Approximately 40% of our patients had normal mixed venous plasma ET-1 levels. In a previous study11 of tissue ET-1 levels in PAH, all patients had some degree of increased pulmonary ET-1 expression and synthesis. Thus, the patients in our study with normal ET-1 plasma levels may not have had much spillover of ET-1 into the circulation. Although a weak association between circulating ET-1 levels and pulmonary arterial pressure has been reported, we did not find a relationship between ET-1 extraction and pulmonary hemodynamics. This is the first description of such a lack of relationship. As has previously been described, the balance between production and extraction of ET-1 is complex,8 but the findings of our study strongly suggest that the high plasma and tissue ET-1 levels seen in PAH are predominantly due to excess synthesis rather than reduced clearance.211 Indeed, in our study, some of the patients with the highest plasma ET-1 levels had high extraction levels, suggesting that they must also have markedly increased ET production. However, preserved extraction, as we found, might to some degree moderate levels of ET-1 that would otherwise be even higher. We also found no relationship between the arterial/venous plasma ET-1 ratio and PS product but, as is mentioned above, the former is a crude measure of ET homeostasis in the lung. The number of patients in our study did not permit analysis of the relationship between ET-1 extraction and plasma ET-1 levels by type of precapillary PH.

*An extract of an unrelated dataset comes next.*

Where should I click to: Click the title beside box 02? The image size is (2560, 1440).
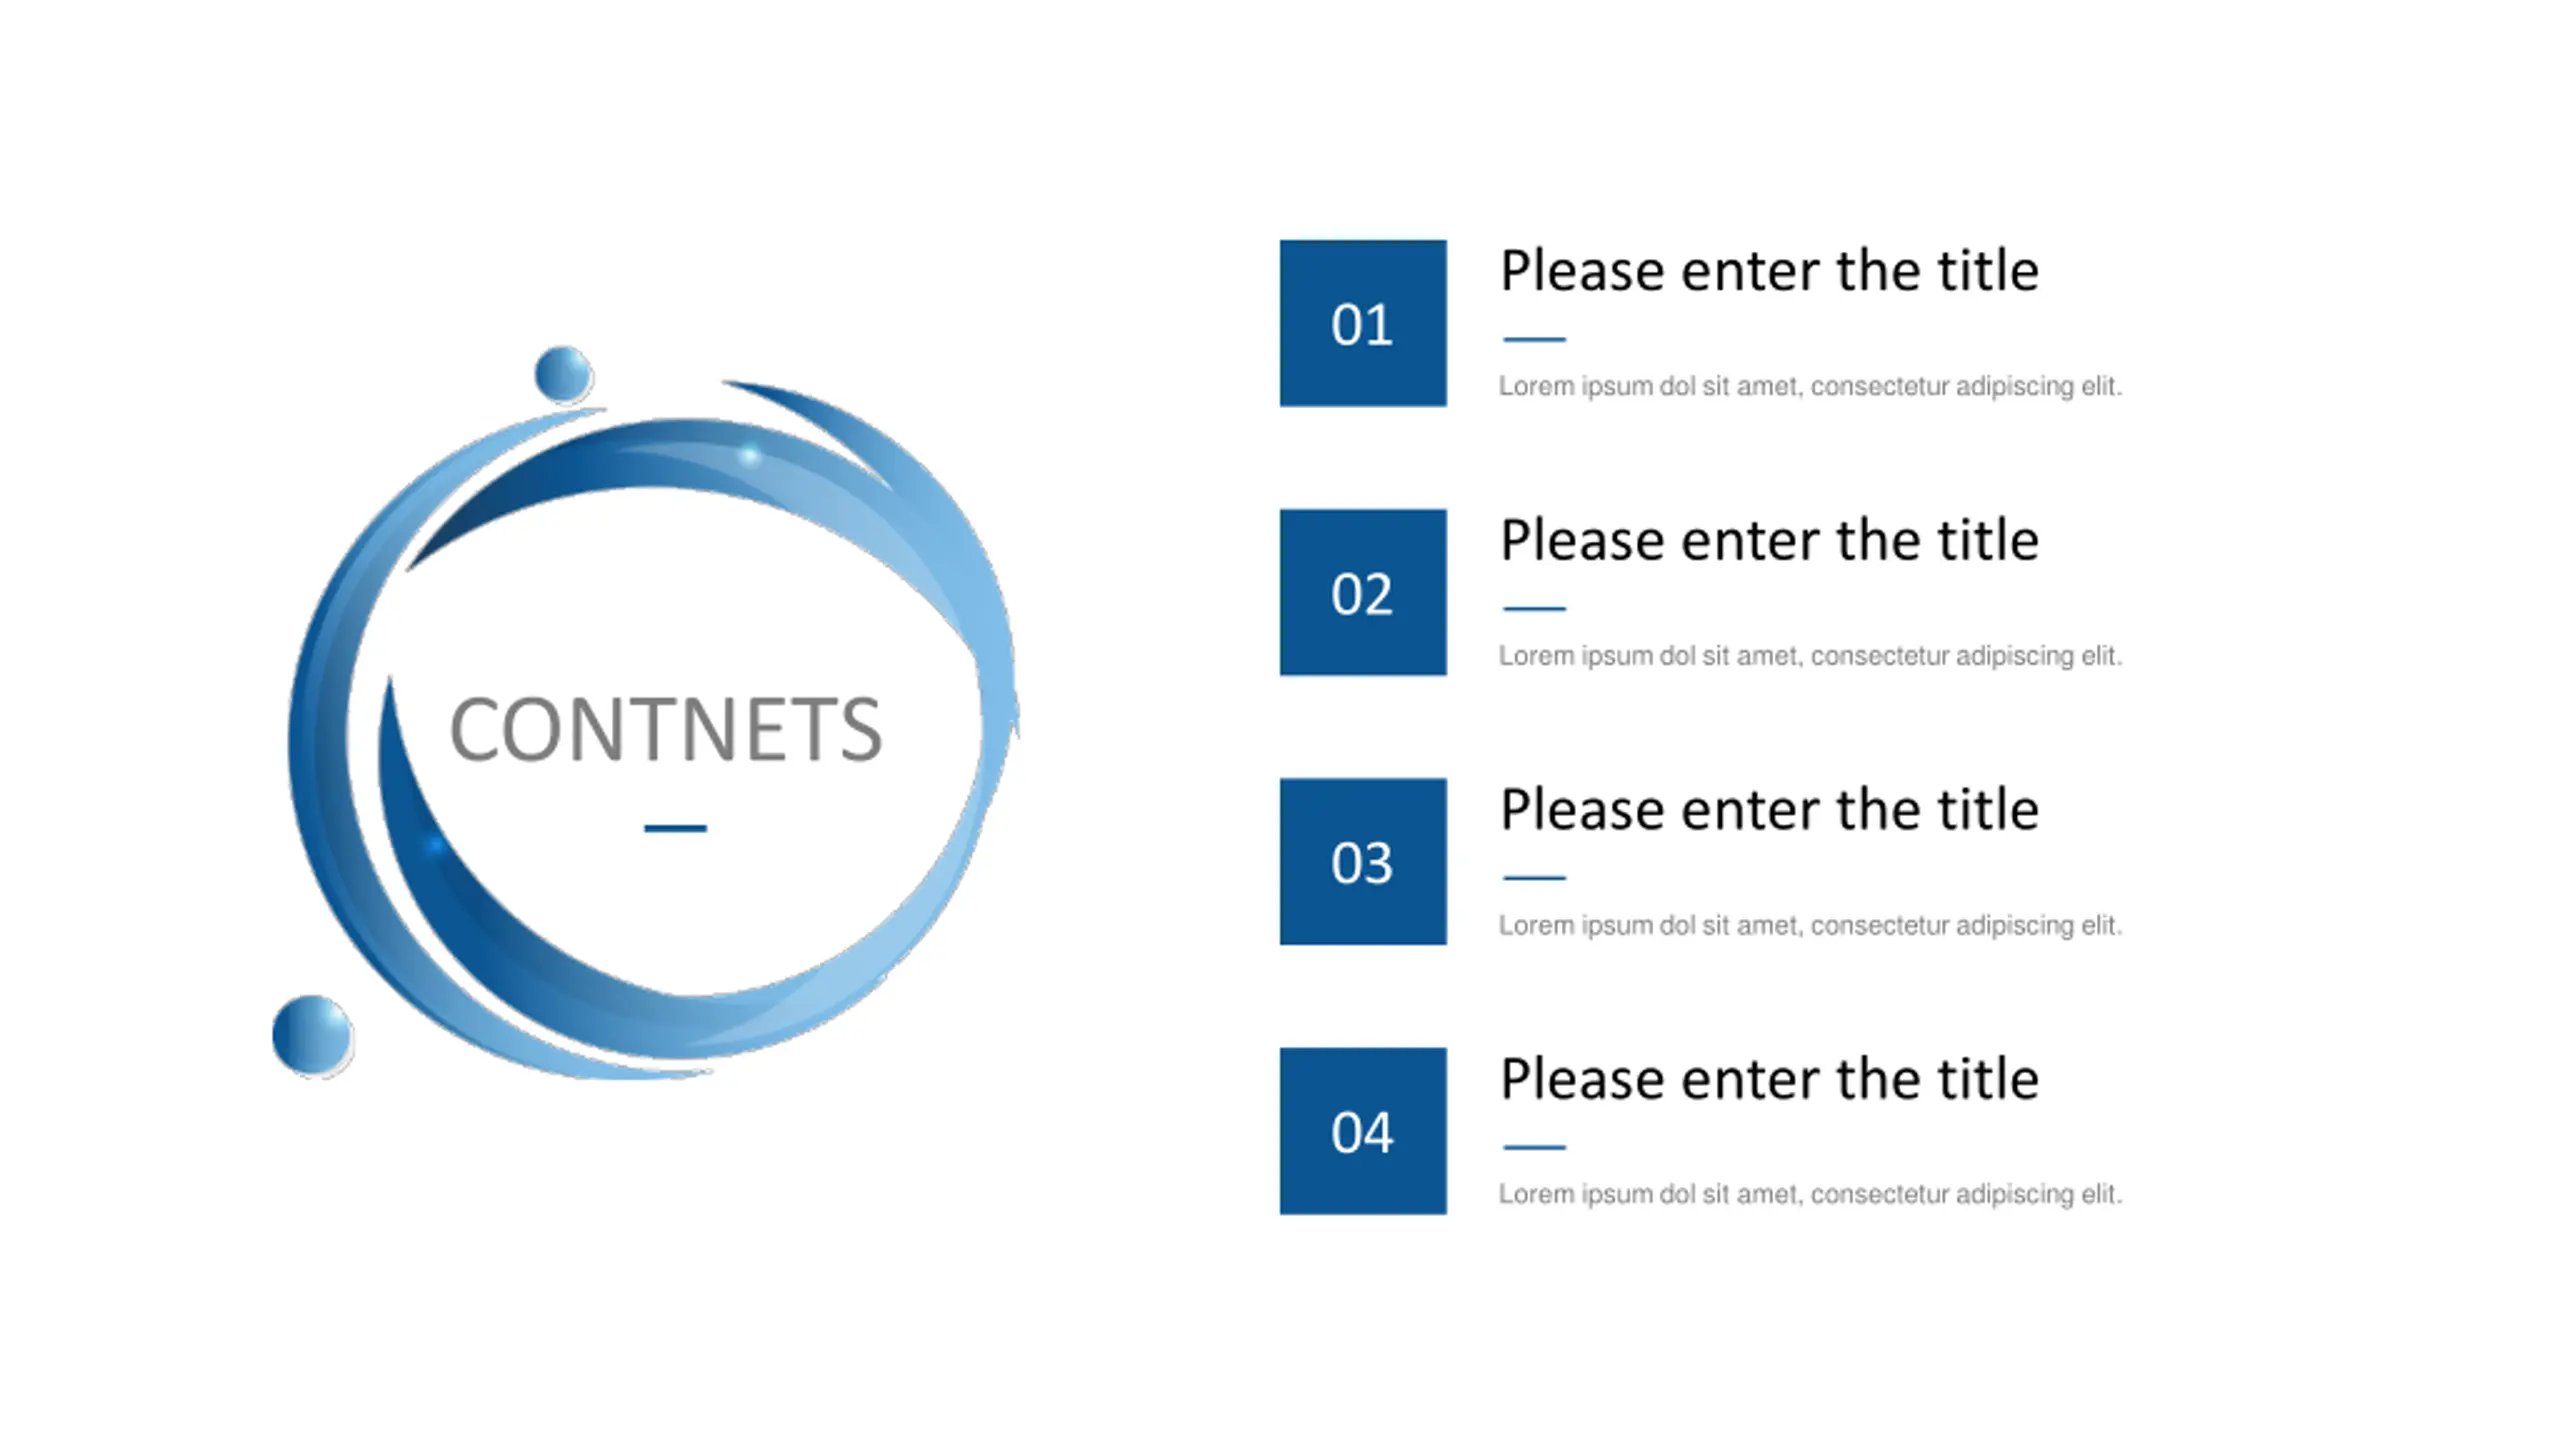(x=1769, y=541)
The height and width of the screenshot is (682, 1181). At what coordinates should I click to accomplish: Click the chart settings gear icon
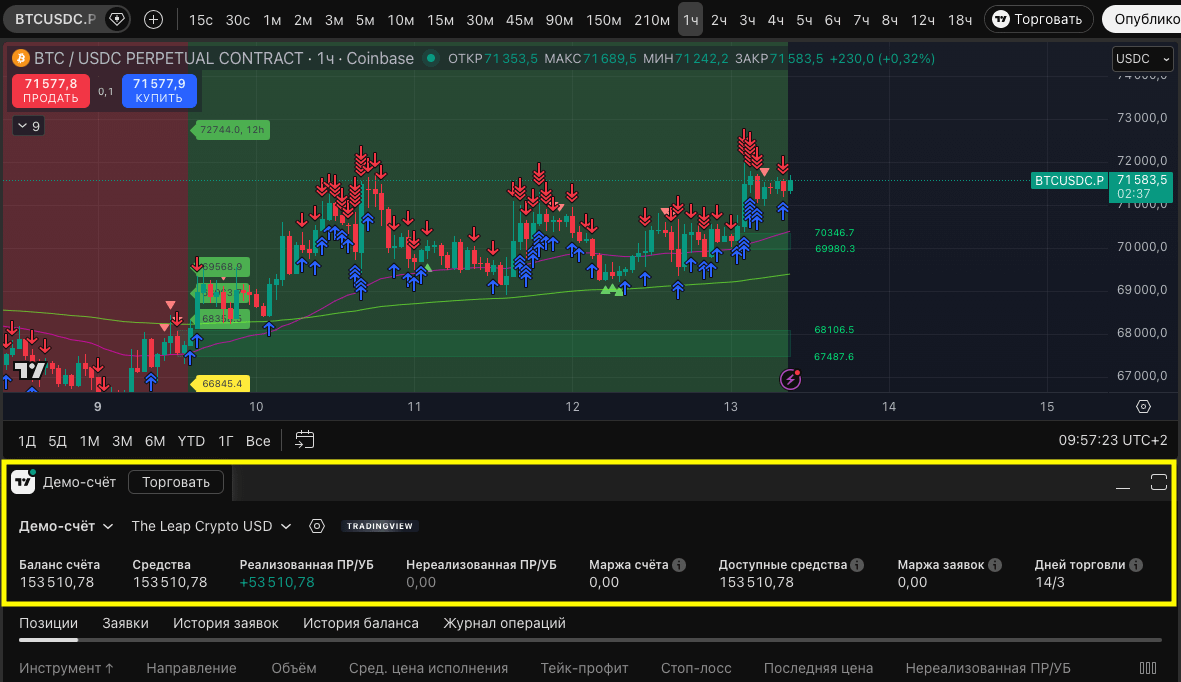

The novel findings of our study are that ET-1 extraction and functional vascular surface area for extraction vary between etiologies of precapillary PH and that, unexpectedly, extraction is preserved in many patients. Moreover, even in patients in whom extraction is reduced, it is still present to some degree. It is never absent. Thus, the high ET-1 levels seen in PAH are predominantly due to excess synthesis rather than reduced clearance. The finding that endothelial ET-B receptors are still present and functional in PAH may also be of significance for the relative effectiveness of selective vs nonselective ET receptor antagonists, but that question can only be resolved by controlled clinical trials.

Acknowledgements

We are grateful to Alexandre Caron, Alan Moskovic, Nathalie Ruel, and Joseph Khoury for expert technical assistance. Drs. Robert Schlesinger, Leonidas Dragatakis, and Mark J. Eisenberg were of great assistance with cardiac catheterizations. We thank the nurses and technicians of the Jewish General Hospital Cardiac Catheterization Laboratory, and the Coronary Care Unit, for their generous and patient assistance.

Footnotes

Abbreviations: CTD = connective tissue disease; CTEPH = chronic thromboembolic pulmonary hypertension; ET = endothelin; IPAH = idiopathic pulmonary arterial hypertension; PAH = pulmonary arterial hypertension; PH = pulmonary hypertension, PS = permeability surface

This work was funded by operating grants (MOP-42476 and 67145 to DL, MOP-12887 to JD, MOP-68966 to JLS) from the Canadian Institutes of Health Research, and by the Bank of Montreal Center for the Study of Heart Disease in Women at the Jewish General Hospital.

Dr. Langleben is a Chercheur-Boursier Clinicien National (National Clinical Research Scholar), and Dr. Dupuis is a Chercheur- Boursier Clinicien Senior (Senior Clinical Research Scholar), of the Fonds de la Recherche en Sante du Quebec. Dr. Senécal, M. Giovinazzo, and I. Langleben have no conflicts of interest to declare. Drs. D. Langleben, Dupuis, Hirsch, and Baron have served as speakers, investigators and/or consultants for one or more of Actelion Inc., Encysive Corporation, and Myogen Inc.

Received for publication June 15, 2005. Accepted for publication August 27, 2005.